The upside in saying “Hello”.
People do not realise the value that lies within their own personal networks, and the personal networks of those that they are close to. The number of business opportunities that I have been able to create simply by talking about my ideas and ventures to people within my own networks, is astounding. Probably close to around 80% of our total business has come this way. And while we tend to be quite well connected to people already in the business or creative arena, this is possible for anyone. Let me prove it.
Today I got chatting to a few guys while in the library at University. They where talking about an Instagram account that they run, growth strategies, and how they managed to grow their account to its current size. This of course caught my ear, so I introduced myself and started to chime in. After a while they started asking about our business (Made & Bound), and how we have been going. One of the guys started to mention how he has been looking to start something similar, using his experience in creating editorials for fashion and lifestyle brands to form a full service agency — just like us.
This individual has a strength in growing a digital audience that we can utilise, while we have a structure and client base that he can begin to create content and build a large following for. That is the value exchange right there.
Here’s the point behind all of this: If I hadn’t have said, “Hello, my name is Dylan. I Couldn’t help but overhear you talking about growing a digital audience…” (And no, I wasn’t actually this formal when I did it) then I would not have found the potential to bring this guy onboard.
The reason this is important is because far too many people between the ages of 15 and 24 do not see the potential in either having a solid personal network that they can leverage, or even in networking at all. A 5 minute conversation can create so much upside for you and your project/venture, but so many people are missing out.
Is it because we aren’t taught to network in high school or University?
Is it because most people are introverted to some degree?
Is it because young people don’t know how to build a network?

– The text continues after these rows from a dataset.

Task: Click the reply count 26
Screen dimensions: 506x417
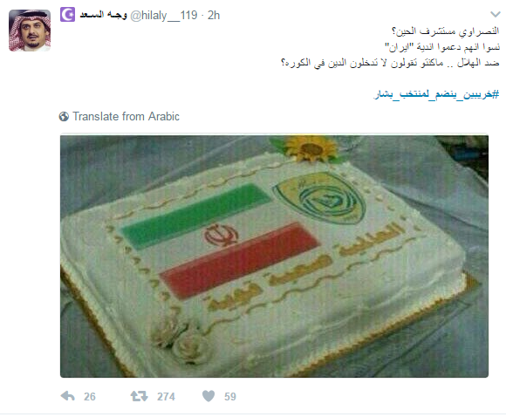Action: 90,396
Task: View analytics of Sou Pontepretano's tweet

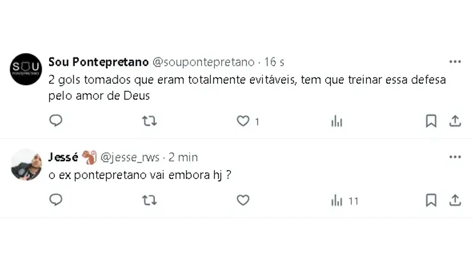Action: [x=337, y=121]
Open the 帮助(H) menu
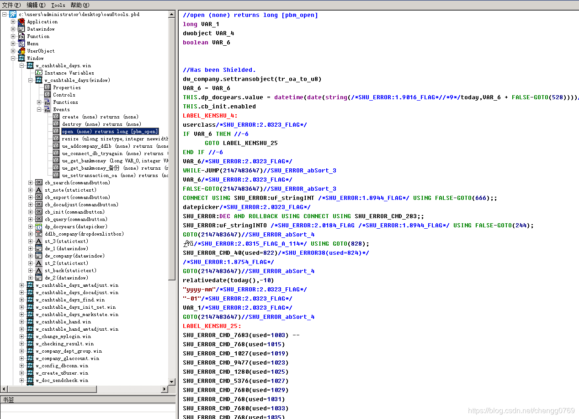The width and height of the screenshot is (579, 419). pyautogui.click(x=79, y=5)
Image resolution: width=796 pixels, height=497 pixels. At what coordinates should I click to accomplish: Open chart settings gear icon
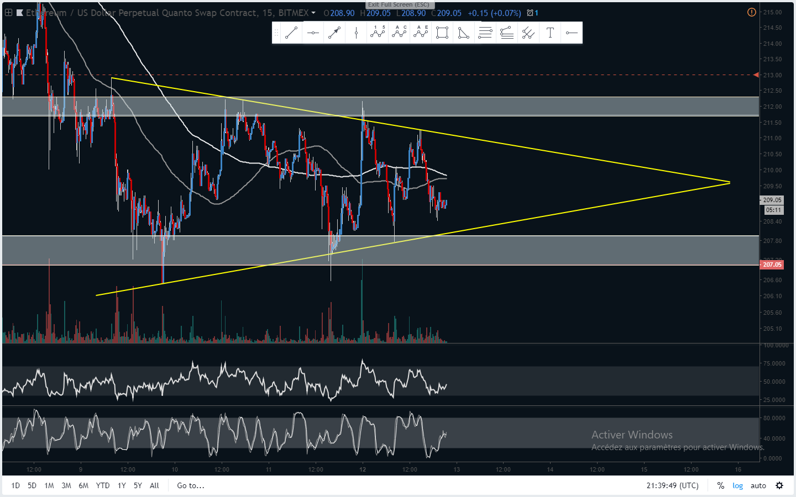pyautogui.click(x=779, y=485)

Or is it because founders never want to share there ideas, because it is ‘Too great and someone might steal it’?
Most likely its all of the above, to some degree.

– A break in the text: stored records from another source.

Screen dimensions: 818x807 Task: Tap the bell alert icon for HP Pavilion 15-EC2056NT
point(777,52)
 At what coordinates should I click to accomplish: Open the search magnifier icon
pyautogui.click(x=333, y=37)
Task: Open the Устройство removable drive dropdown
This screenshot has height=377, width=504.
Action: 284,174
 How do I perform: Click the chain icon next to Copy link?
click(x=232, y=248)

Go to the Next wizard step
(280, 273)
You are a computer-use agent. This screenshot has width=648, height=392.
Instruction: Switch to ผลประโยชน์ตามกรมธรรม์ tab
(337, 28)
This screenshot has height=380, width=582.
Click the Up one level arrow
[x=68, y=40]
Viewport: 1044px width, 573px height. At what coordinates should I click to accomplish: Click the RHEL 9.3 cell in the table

Who knows what it is truely because of. But the main point is that this networking needs to happen more. It always seems a very small group of young people creating contacts by tapping into their peers networks. If you think about how ‘social’ our generation is supposed to be, very few seem to be using it to their advantage.
Here are 5 steps to making the connections that you create really work.
- Get the person that gave you the contact point to introduce you. Whether its face-to-face, over email or even over Linkedin.
- Your first actual contact with them should be a brief description of who you are and what you do. Give them the most basic rundown of what you are looking to do for them, and then comes the most important part — set a time to meet face-to-face (If you aren’t doing so already).
- Before you meet them face-to-face, prepare EXACTLY what you want to do for them and what you are proposing. Don’t go to the meeting with a ‘wishy-washy’, unstructured idea or plan. Keep things high-level and concept orientated for now, and don’t be afraid to show them any previous work that you have created or a rundown of your product.
- Follow up email. This is something that I do every time I meet someone that could provide value — without fail. Essentially just thank them for meeting with you, and talk briefly about actionable steps moving forward. Be quite strategic with when you send this — If your meeting was at 4pm, best to wait till the next morning to send it. If you meeting was in the morning, then try and hit their inbox towards the end of most people’s lunch break (1:40pm). They will most likely be very busy people, so you to get it on the top of their inbox.
- Prepare to begin to put things into place for moving forward. Follow up on the actionable steps that you mentioned in the thank you email, and look to set up a second meeting to move forward. The point of the second meeting is to go into more detail, and start to move them towards the giving you the ‘Green Light’.
If you push too hard through email or phone, communications become difficult, unclear and annoying — which effects your initial relationship. Keep as much of your initial interaction in person as possible.
Get out there. Say “Hello”. Make the necessary connections to grow your business.